The result is a field that leans heavily on victim accounts and keeps recycling the same bully–target framing. Until research expands to study bullying as an ecosystem, we’ll keep misdiagnosing the problem and offering surface solutions that don’t work.

Moving Beyond the Binary

Workplace bullying is not a two-person conflict. It is an organizational issue. When we stop labeling people as “targets,” we free them from the shame and start asking the right questions: 

  • What is it about this workplace culture that enables bullying?

  • How is leadership role-modeling or ignoring abusive behavior?

  • What group dynamics are sustaining the problem?

The Shift That Matters

Bullying is not about who you are. It’s about the flaws in the bully and the culture that protects them.

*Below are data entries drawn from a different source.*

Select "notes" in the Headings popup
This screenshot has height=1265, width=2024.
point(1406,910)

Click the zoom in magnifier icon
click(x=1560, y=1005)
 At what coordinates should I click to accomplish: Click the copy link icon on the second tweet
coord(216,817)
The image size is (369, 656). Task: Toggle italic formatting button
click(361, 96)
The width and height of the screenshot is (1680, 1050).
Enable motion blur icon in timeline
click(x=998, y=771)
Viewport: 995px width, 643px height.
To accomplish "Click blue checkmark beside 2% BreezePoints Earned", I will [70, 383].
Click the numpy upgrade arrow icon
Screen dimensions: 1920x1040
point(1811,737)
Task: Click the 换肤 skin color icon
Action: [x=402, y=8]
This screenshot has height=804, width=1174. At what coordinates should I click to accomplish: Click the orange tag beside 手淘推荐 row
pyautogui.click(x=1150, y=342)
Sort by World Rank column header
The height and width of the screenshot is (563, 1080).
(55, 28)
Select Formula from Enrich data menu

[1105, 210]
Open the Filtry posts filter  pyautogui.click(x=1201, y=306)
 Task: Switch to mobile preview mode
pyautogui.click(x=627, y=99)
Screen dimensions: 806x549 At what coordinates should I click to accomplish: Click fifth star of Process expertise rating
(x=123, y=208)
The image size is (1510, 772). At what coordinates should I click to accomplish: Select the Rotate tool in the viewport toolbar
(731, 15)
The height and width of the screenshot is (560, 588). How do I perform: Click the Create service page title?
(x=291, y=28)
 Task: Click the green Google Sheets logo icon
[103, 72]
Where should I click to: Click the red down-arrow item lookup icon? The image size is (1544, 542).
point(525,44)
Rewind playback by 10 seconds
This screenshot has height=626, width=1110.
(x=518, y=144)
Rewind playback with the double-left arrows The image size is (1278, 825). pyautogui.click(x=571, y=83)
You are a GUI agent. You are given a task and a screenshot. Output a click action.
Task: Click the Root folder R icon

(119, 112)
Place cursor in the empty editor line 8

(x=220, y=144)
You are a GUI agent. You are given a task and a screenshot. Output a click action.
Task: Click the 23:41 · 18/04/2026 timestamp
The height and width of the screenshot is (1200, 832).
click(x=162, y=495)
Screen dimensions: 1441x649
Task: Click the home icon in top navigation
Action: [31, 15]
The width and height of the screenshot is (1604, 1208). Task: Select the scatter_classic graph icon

The sooner we abandon the bully–target paradigm, the sooner people can stop carrying shame that never belonged to them in the first place — and the sooner organizations can confront the real issue: their responsibility to create a safe and respectful workplace.

A Call to Action

Language matters. Every time we use the word “target,” we reinforce shame and hand power back to the bully. It’s time to drop that label.

If you’ve been bullied, you are not a “target.” You are a professional who walked into a workplace that chose to protect bullies instead of protecting you. The problem is not you — it never was. The problem is the bully, and the culture that enabled them.

Stop using the word “target.” Stop carrying blame that never belonged to you. That’s the first step toward real empowerment — and toward holding organizations accountable for the cultures they create.